This is the first problem in Chapter 9 of Martin Gardner, Penrose Tiles to Trapdoor Ciphers. In the addendum to the chapter, he writes that Herbert Taylor has proved it can't be done for $n\gt5$. Unfortunately, he gives no reference.
There may be something about the problem in Solomon W Golomb and Herbert Taylor, Cyclic projective planes, perfect circular rulers, and good spanning rulers, in Sequences and their applications (Bergen, 2001), 166–181, Discrete Math. Theor. Comput.
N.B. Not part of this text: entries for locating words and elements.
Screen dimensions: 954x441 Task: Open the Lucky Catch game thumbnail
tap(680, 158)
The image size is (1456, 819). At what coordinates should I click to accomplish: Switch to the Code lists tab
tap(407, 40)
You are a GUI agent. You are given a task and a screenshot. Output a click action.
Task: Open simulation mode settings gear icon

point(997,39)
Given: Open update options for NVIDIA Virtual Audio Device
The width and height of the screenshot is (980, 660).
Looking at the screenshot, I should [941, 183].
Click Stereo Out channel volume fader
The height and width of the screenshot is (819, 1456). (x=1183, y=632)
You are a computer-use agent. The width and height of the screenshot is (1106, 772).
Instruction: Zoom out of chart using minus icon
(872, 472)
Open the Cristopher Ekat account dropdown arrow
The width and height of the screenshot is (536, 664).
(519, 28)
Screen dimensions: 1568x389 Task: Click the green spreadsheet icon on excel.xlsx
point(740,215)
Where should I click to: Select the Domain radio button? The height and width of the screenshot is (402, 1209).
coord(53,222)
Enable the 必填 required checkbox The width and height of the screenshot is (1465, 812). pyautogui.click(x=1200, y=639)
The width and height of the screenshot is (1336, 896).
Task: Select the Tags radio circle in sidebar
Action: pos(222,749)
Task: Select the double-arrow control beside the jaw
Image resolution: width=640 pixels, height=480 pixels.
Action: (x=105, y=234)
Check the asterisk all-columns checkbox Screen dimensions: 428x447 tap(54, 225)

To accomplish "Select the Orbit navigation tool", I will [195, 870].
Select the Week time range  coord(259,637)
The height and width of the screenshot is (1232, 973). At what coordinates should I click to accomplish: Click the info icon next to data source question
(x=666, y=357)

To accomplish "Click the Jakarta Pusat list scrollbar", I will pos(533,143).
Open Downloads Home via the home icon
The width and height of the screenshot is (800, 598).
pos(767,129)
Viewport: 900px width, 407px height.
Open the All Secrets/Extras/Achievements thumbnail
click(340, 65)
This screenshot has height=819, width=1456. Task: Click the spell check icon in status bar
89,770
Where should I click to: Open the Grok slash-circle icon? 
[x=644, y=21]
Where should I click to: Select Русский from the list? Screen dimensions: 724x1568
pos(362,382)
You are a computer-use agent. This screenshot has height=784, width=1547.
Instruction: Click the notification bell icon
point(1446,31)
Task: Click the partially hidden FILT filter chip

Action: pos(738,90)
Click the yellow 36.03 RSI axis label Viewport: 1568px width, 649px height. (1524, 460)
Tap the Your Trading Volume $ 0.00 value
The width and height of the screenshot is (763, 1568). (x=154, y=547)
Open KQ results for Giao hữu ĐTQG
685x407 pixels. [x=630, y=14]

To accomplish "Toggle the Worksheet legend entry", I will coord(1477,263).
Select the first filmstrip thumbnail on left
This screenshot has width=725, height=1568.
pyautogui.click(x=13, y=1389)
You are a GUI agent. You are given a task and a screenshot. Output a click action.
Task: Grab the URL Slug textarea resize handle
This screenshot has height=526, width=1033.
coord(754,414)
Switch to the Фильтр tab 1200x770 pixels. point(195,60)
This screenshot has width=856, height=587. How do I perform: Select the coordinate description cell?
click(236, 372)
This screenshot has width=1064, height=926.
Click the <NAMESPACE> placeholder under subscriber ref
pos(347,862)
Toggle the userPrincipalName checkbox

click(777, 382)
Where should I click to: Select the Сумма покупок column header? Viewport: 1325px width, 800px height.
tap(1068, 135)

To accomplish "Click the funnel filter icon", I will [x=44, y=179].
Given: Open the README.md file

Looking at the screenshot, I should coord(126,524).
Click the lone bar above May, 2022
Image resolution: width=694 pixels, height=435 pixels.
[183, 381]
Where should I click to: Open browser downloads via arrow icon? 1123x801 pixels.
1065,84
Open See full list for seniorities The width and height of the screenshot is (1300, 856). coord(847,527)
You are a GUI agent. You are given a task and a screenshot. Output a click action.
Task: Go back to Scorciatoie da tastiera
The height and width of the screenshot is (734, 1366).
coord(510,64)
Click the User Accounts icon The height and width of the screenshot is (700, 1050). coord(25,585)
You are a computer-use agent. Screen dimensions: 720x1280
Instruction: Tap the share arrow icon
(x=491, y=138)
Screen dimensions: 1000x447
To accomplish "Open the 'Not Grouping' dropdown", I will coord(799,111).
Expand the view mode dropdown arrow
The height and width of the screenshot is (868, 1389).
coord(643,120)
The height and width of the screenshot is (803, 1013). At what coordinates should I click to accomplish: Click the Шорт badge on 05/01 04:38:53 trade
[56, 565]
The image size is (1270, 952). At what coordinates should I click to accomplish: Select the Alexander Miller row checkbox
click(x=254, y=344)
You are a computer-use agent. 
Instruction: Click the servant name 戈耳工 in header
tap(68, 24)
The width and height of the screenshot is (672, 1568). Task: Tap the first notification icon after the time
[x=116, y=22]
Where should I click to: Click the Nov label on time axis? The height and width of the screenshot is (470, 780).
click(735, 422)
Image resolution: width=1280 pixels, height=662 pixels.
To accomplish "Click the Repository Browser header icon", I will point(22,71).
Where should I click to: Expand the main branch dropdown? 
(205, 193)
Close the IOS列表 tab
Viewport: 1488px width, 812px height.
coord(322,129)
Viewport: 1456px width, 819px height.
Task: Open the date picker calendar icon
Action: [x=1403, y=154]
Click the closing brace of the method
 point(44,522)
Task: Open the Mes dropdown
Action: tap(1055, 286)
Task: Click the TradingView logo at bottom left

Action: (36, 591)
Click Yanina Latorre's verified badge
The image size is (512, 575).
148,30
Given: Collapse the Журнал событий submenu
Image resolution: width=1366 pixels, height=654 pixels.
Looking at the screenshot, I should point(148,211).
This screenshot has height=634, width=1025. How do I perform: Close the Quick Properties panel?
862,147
Sci. (Lond.), Springer, London, 2002, MR1916130 (2003f:51016).
See also http://www.research.ibm.com/people/s/shearer/dts.html and the literature on difference matrices and difference triangles.
EDIT. Reading a little farther into the Gardner essay, I see he writes,
The only published proof known to me that the conjecture is true is given by G. J. Chang, M. C. Hu, K. W. Lih and T. C. Shieh in "Exact Difference Triangles," Bulletin of the Institute of Mathematics, Academia Sinica, Taipei, Taiwan (vol. 5, June 1977, pages 191- 197).
This paper can be found at http://w3.math.sinica.edu.tw/bulletin/bulletin_old/d51/5120.pdf and the review is MR0491218 (58 #10483).
EDIT 2023: Brian Chen, YunHao Fu, Andy Liu, George Sicherman, Herbert Taylor, Po-Sheng Wu, Triangles of Absolute Differences, Chapter 11 (pages 115-124) in Plambeck and Rokicki, eds., Barrycades and Septoku: Papers in Honor of Martin Gardner and Tom Rodgers, MAA Press 2020, also gives a proof.